Dans une époque marquée par des défis sociaux et environnementaux croissants, la protestation publique reste un outil vital pour impulser le changement. Cependant, les militants vétérans André Carothers et Annie Leonard mettent en garde contre le fait que l’espace pour l’assemblée pacifique et l’expression libre est sous une menace significative tant aux États-Unis qu’à l’échelle mondiale. Leur nouveau livre retrace l’histoire des mouvements de protestation, affirmant leur efficacité tout en soulignant les tentatives actuelles de restreindre ce droit démocratique fondamental.
Carothers, un militant environnemental expérimenté, décrit le moment actuel comme un « arrêt de la place publique », où les gouvernements et les intérêts privés imposent des restrictions qui limitent la capacité des citoyens à s’organiser et à exprimer leur désaccord.
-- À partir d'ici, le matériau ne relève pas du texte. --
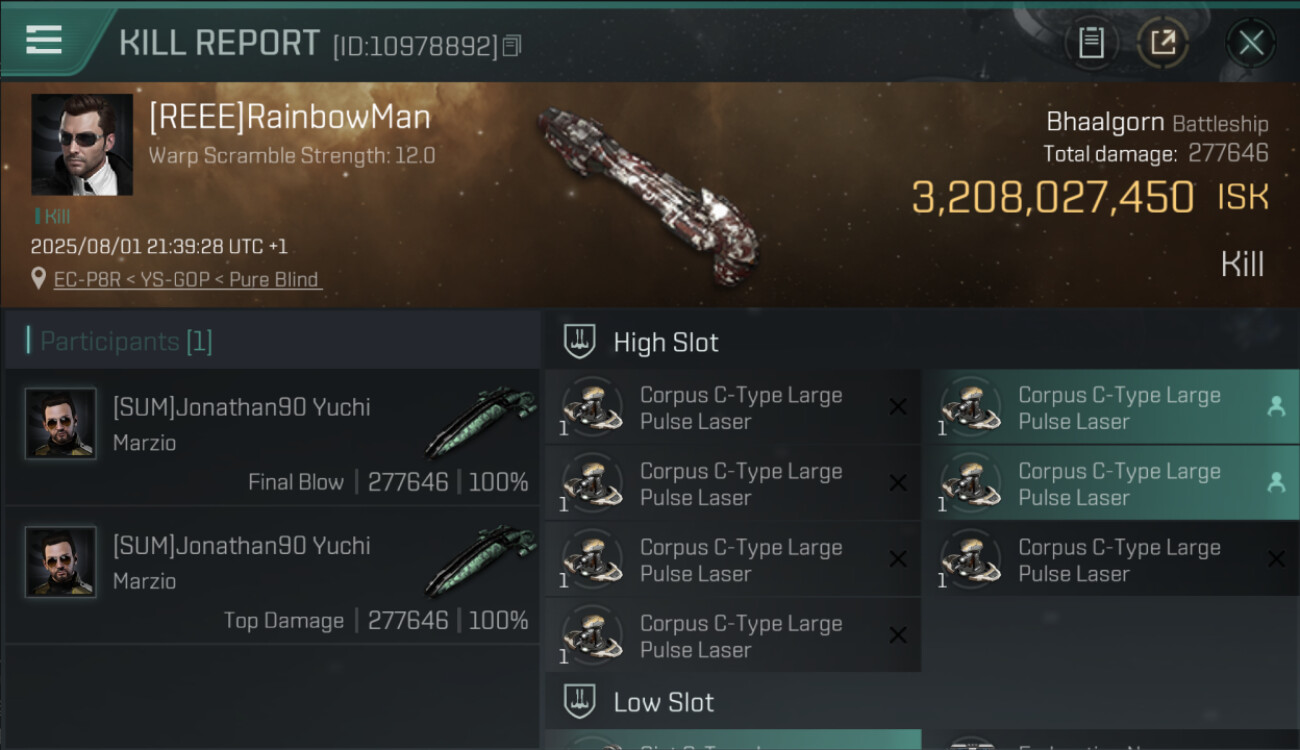The width and height of the screenshot is (1300, 750).
Task: Open the EC-P8R location link
Action: tap(188, 280)
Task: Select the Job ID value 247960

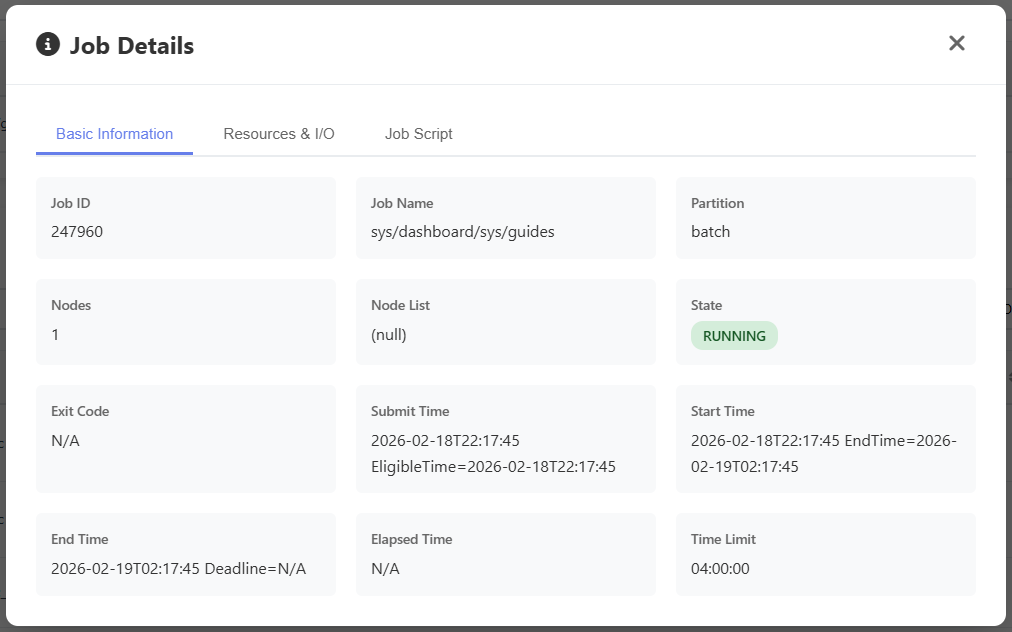Action: coord(77,232)
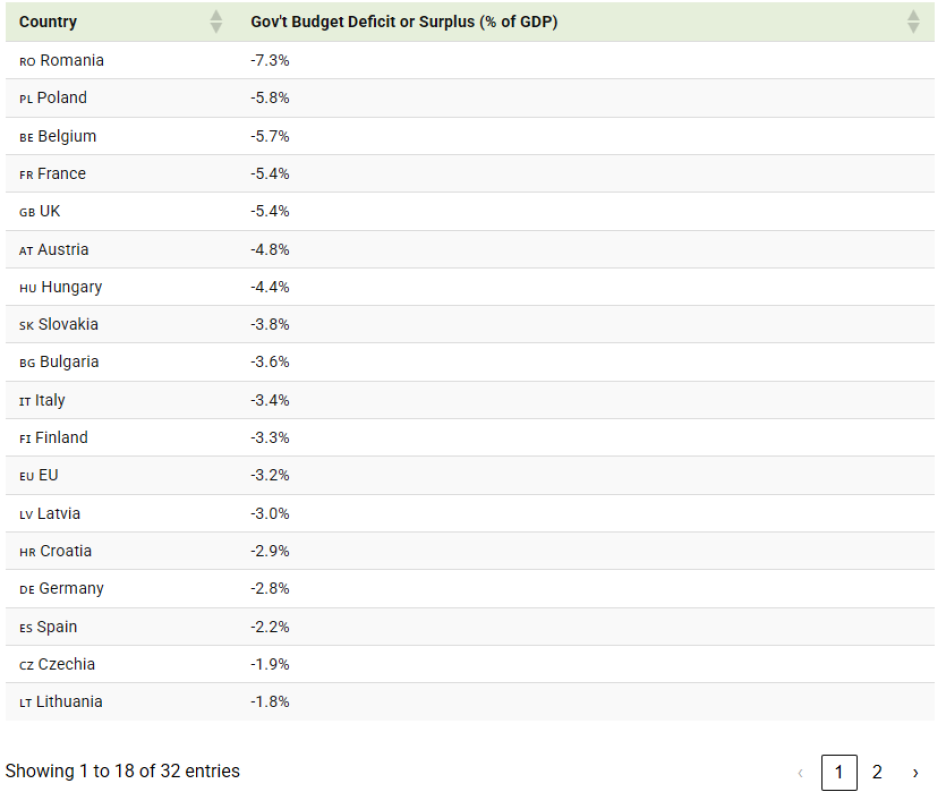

Leonard, ancienne directrice exécutive de Greenpeace US, souligne que malgré ces défis, la protestation a historiquement servi de catalyseur pour d’importantes réformes sociales, des droits civiques à la protection de l’environnement.
Les auteurs soutiennent que protéger le droit de manifester est essentiel pour faire avancer les Objectifs de Développement Durable des Nations Unies, en particulier ceux liés à la justice sociale, à la durabilité environnementale et à la gouvernance inclusive. Ils soulignent la nécessité d’un soutien public pour défendre ces espaces contre les mesures législatives et technologiques croissantes visant à la surveillance et à la répression.
Ce avertissement survient dans un contexte de préoccupations mondiales croissantes concernant l’érosion des libertés démocratiques. Alors que les gouvernements renforcent les contrôles et déploient de nouveaux outils pour surveiller et dissuader les militants, la capacité à mobiliser une action collective est mise en péril. Carothers et Leonard appellent les citoyens, les décideurs politiques et les institutions internationales à réaffirmer leur engagement à protéger la protestation pacifique comme pierre angulaire de la démocratie participative.
Leur travail sert à la fois de rappel historique et d’appel contemporain, exhortant à une défense revitalisée de la protestation publique pour garantir que les voix plaidant pour l’action climatique, l’équité sociale et les droits de l’homme puissent continuer à être entendues et prises en compte.